I gather from a lot of threads that there really isn't much value now in waiting since the "non-inmigrante" must be initiated in Mexico within 30 days of arriving with FMMs.
We won't have any financing or residency proof issues.
Question is that in the past there was value to moving goods within 6 months of receiving FM3.
Is there any value under the new system in moving goods within 6 months of receiving "non-inmigrante" versus say a year? If so, what is required?


----------



## RVGRINGO (May 16, 2007)

I don't have a good answer for that one, since the changes that you are aware of. If you are moving with a commercial mover, they will arrange the necessary documentation through their broker.
Frankly, I don't think there is much 'value' in moving more than you can manage in your own vehicle, perhaps with a U-Haul to Laredo, a self storage unit and another trip or two to pick up the rest. The cost of moving a household to Mexico is often more than re-furnishing in Mexico. It may be time for that huge garage/yard sale.
When we first moved to Mexico, we did that with just boxes of clothing, kitchen stuff, books, etc. with one very full Pathfinder, a pod on top and a small U-Haul trailer as far as Laredo.
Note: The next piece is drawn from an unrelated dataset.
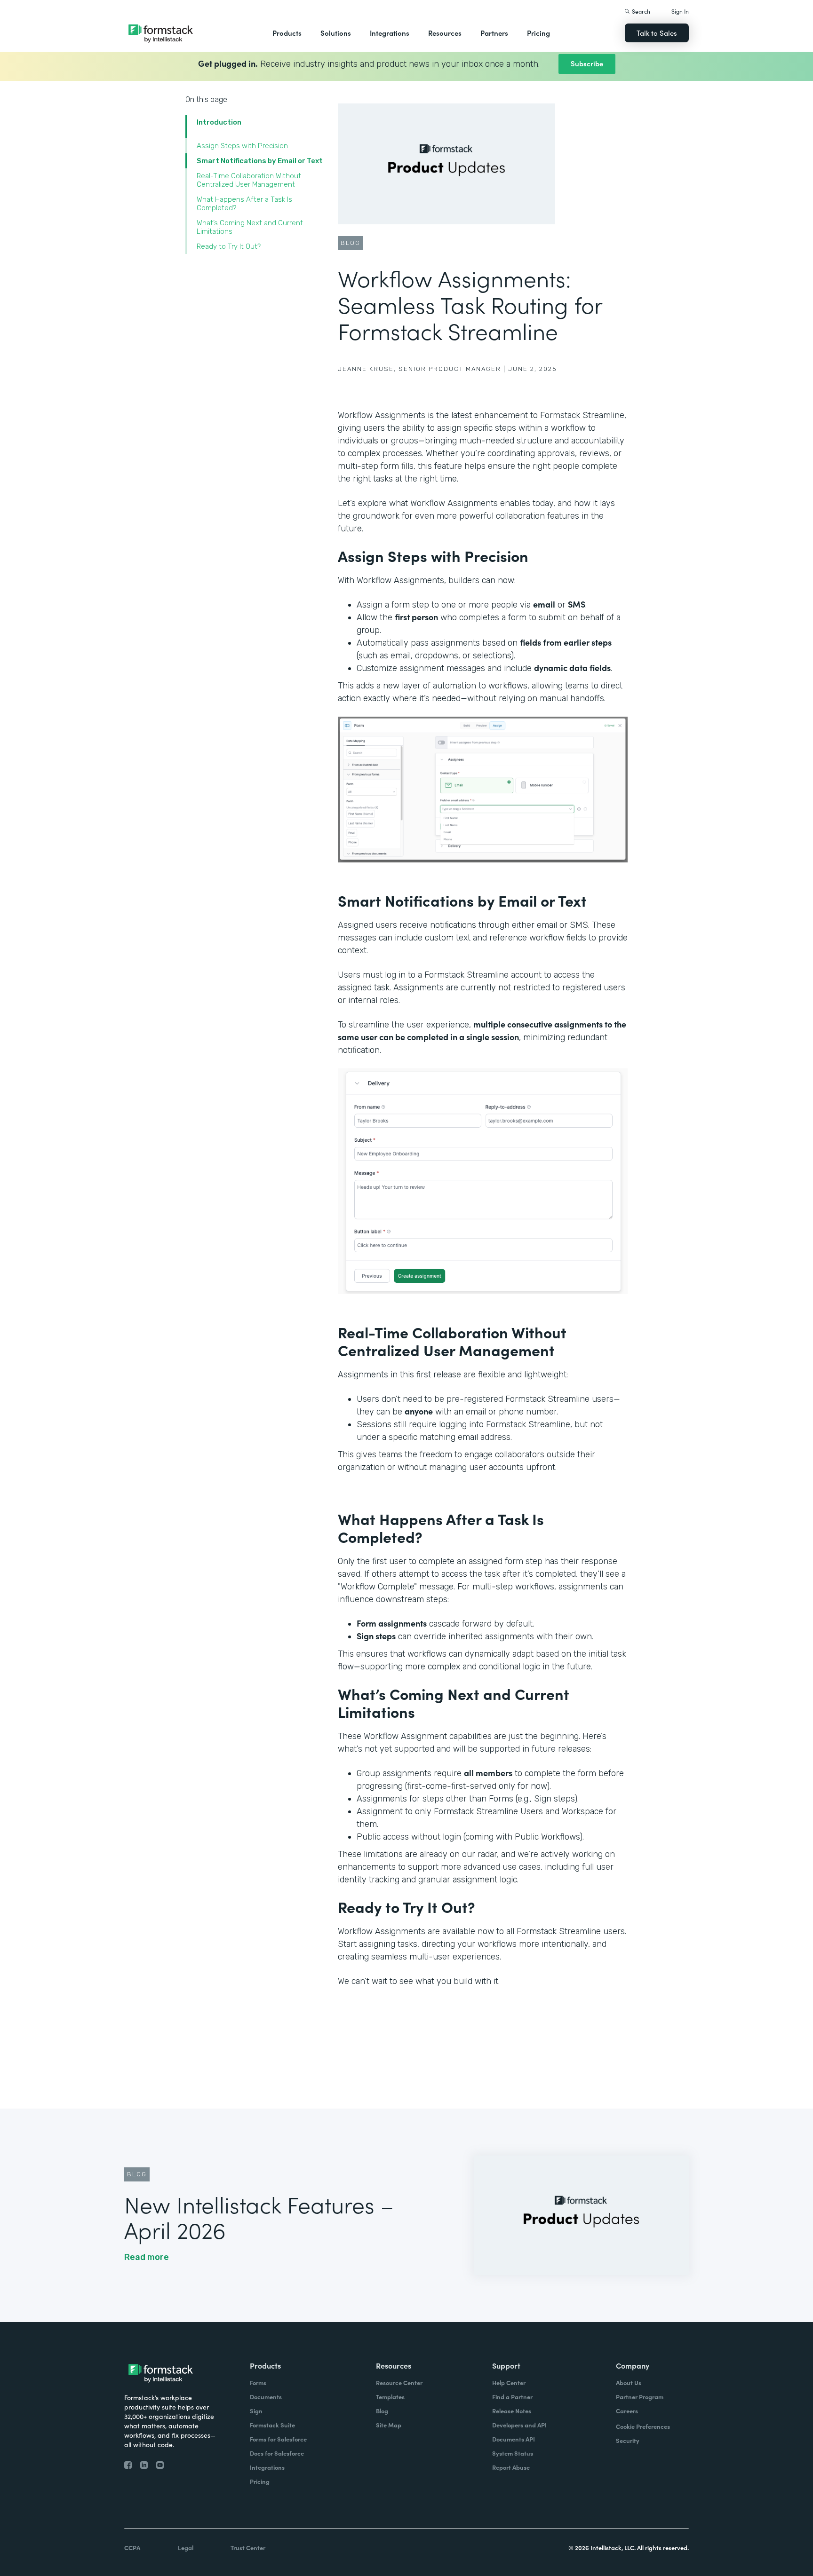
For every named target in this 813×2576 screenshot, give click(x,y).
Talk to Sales (657, 33)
In a day or two, we had a mattress on the floor, a stove, refrigerator and propane tanks; the bare necessities. Then, we found sources for the rest and furnished the house quite nicely, for less than the cost of shipping would have been.


----------



## conklinwh (Dec 19, 2009)

We actually have a 2BR casita that is already furnished in the Mexican style. I lived in Asia for 6 years, in the 80's, before retiring, and brought back a number of Chinese antiques.
My plan would be to take a Uhaul to Texas, where we have a neighbor with a trailer that they used to import what they wanted. They initiated FM3 in Dallas and had a stamped list of belongings, with tax value, but that was under the old system. Don't plan on a commercial mover but you will really need some good soft furniture as well as some personal favorite antiques and wall hangings.
I will stifle myself on my 8 ft framed ancestor portrait scrolls and my entrance to a Chinese bed, even though all are late Qing.


----------



## RVGRINGO (May 16, 2007)

Hope you don't mind that I edited your post, but it had a lot of errors.
No need to stifle yourself; I saw lots of fantastic stuff on my travels through Asia in the early 1970s.
In our area, there are many good furniture makers who can make upholstered furniture that is quite comfortable. Several make stuff for the US market, including Ethan Allen's line of leather furniture. So, if anyone has trouble finding things, a trip to Guadalajara might be in order. There are also factories in nearby Ocatlan; hard to find, but asking around is worth it. There is also a guy in Ajijic, who builds couches for export to the USA.


----------



## conklinwh (Dec 19, 2009)

Don't mind at all, in fact my normal recipients would probably cheer.
We do go to Tlaquepaque & Tonala fairly frequently as have friends with tiendas that do bulk purchasing.
Mexico has a lot of great things, including leather furniture, but what we have never found other than imports are good mattresses and a really comfortable stuffed chair. Bought imported US length mattresses but cost of good stuffed chair is pretty high. We did import one in back of SUV which did get some chuckles at checkpoints.
However, that really secondary to our sorting Chinese antiques as brought back totally full 20 foot container.
However, this getting off the subject. I gather that there is no longer a process that gives reduced rates for import within 6 months of resident visa.


----------



## RVGRINGO (May 16, 2007)

I really don't know if that 'window' still exists. If you are going to bring that much, I would contact Aduana, or at least a Consulate, and confirm that situation, as well as determining if there is any duty on antiques at all.
Sorry that I don't have any further details.


----------



## conklinwh (Dec 19, 2009)

Thanks, I do understand.
Luckily we have consulate near by.


----------